(What the task asks) Find every line in the items below that contains the word "Expand", with case counting, and copy each of those lines out.

(Material for this task)
══════════
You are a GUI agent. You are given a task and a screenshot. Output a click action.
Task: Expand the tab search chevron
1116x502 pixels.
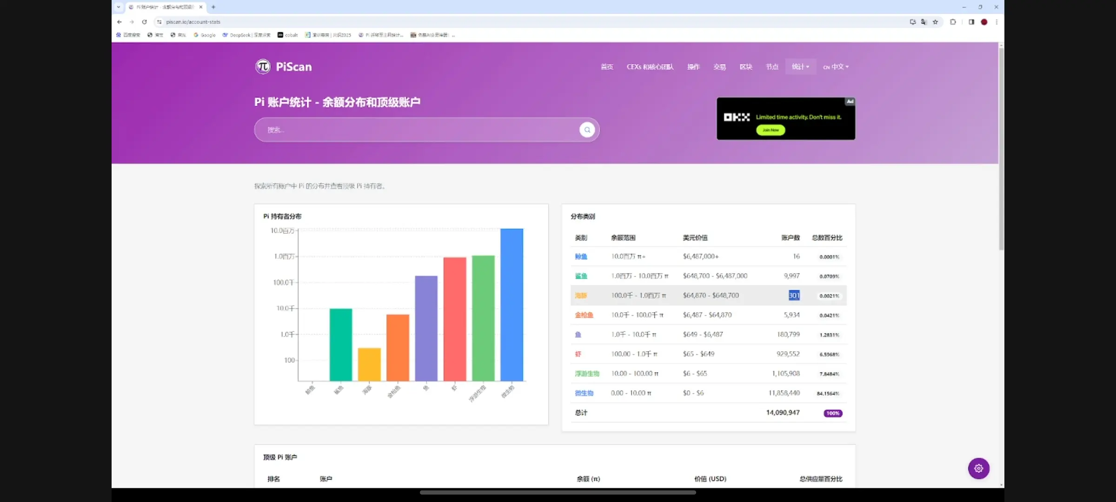[119, 7]
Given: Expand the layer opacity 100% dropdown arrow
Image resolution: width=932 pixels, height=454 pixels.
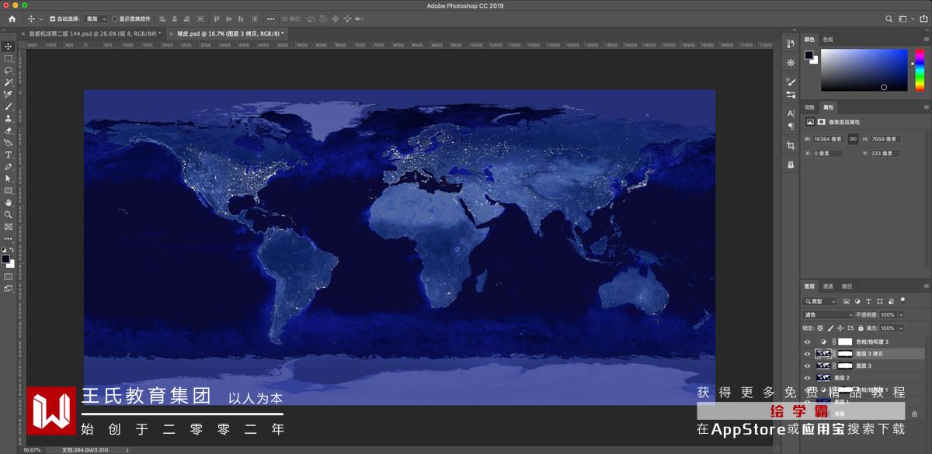Looking at the screenshot, I should pos(899,315).
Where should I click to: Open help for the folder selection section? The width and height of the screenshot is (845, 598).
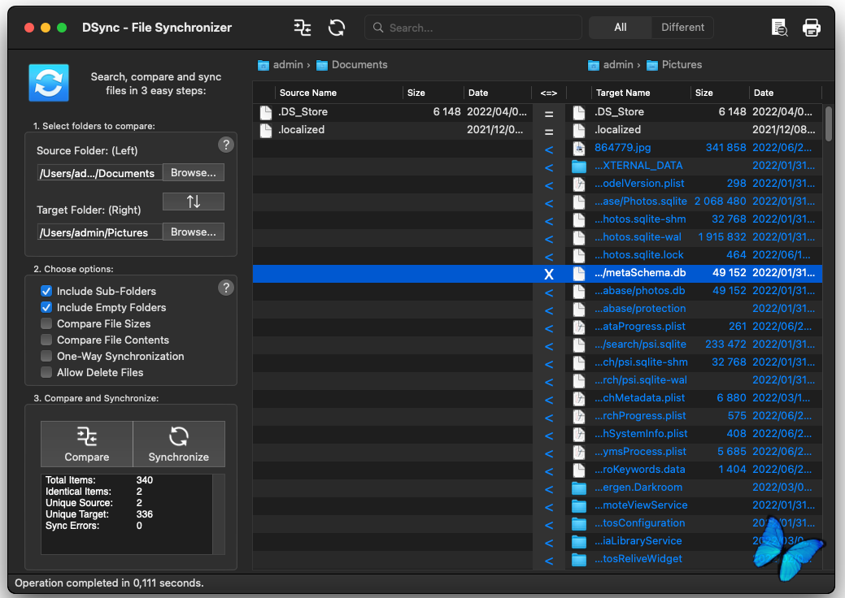click(x=226, y=145)
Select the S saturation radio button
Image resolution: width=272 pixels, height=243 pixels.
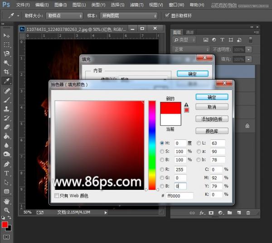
══════════
(Solution for this problem)
Task: Expand the tab search chevron
Given: Expand the layer opacity 100% dropdown arrow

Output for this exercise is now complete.